Shinnyokai Shonin of the Dainichi-Boo Temple on the holy Mount Yudono is the best-preserved of the 28 remaining Sokushinbutsu, 16 of which can still be visited. High levels of arsenic in the local spring is believed to have aided their suicidal quest for eternal preservation.
9. Nikolay Ivanovich Pirogov
The second most famous Russian on this list was nowhere near as powerful a figure as Vladimir Lenin, yet his body was embalmed with far greater skill and precision than that of the iron-fisted Soviet leader. Nikolay Ivanovich Pirogov was a prominent doctor and scientist in the 19th century, who pioneered field surgery and the use of ether as an anesthetic. After his death in 1881, his corpse was embalmed using ingenious techniques he had developed himself.
Whereas Stalin’s cadaver – as described above – needs unwavering conditions and round-the-clock maintenance 365 days a year to remain intact, Pirogov’s body – which lies in a church in Vinnitsa, Ukraine – survives completely untouched and unchanging, at room-temperature in a coffin with a glass lid. He apparently requires only an occasion brush, to remove dust.
10. Claude “Corkey” Nowell
Claude “Corkey” Nowell was a former funeral director from Utah, who in 1975, after what he claimed was an encounter with highly intelligent extraterrestrial beings, founded Summum – a religious and philosophical cult that seeks to spread the “gift” he received in the form of concepts pertaining to the nature of creation. To underscore his commitment to the cause, in 1980, Nowell changed his name to Summum Bonum Amon Ra. Would it be unfair to describe him as a fruitcake? Probably not.
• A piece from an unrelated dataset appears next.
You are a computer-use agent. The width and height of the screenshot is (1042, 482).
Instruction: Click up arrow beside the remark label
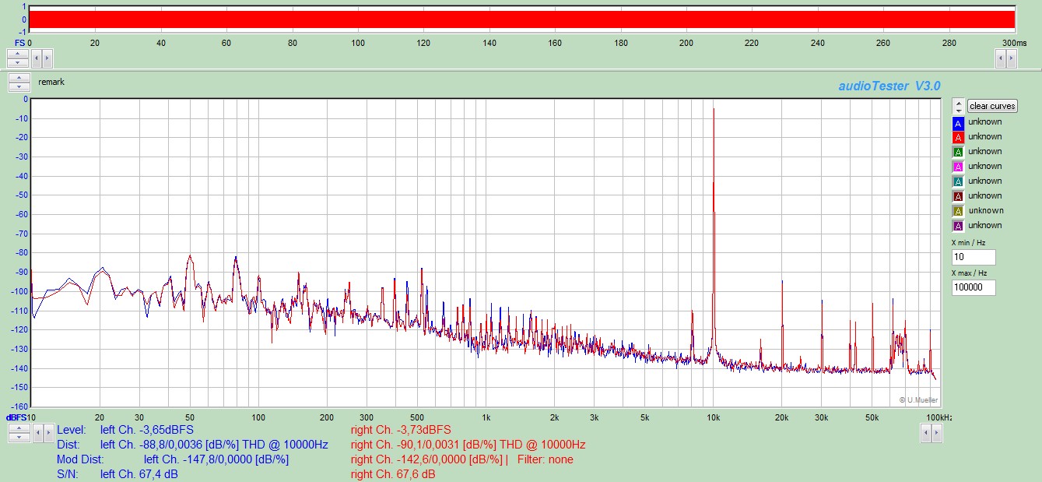[x=18, y=78]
Summum have become well-known as the first organisation in the modern world to offer a personal mummification service (check out their website if you don’t believe us, where you can download their brochure). They’ve already embalmed many deceased household pets so far, ala the ancient Egyptians.
After his death in 2008, Nowell became the first human to date to undergo the laborious Summun mummification service, which is estimated to require around 1,000 hours of work over the course of six months. It involves immersing the body in special fluids for 77 days, and the recital of a “spiritual will” to the body – written in advance of expiry by the deceased – on a daily basis throughout.
Nowell’s 2,000-pound bronze mummiform casket is currently on display in the group’s very own pyramid, in Salt Lake City, Utah. Book your mummification now before you kick the bucket – as the Summun website puts it: “some decisions are too important to leave to anyone else.”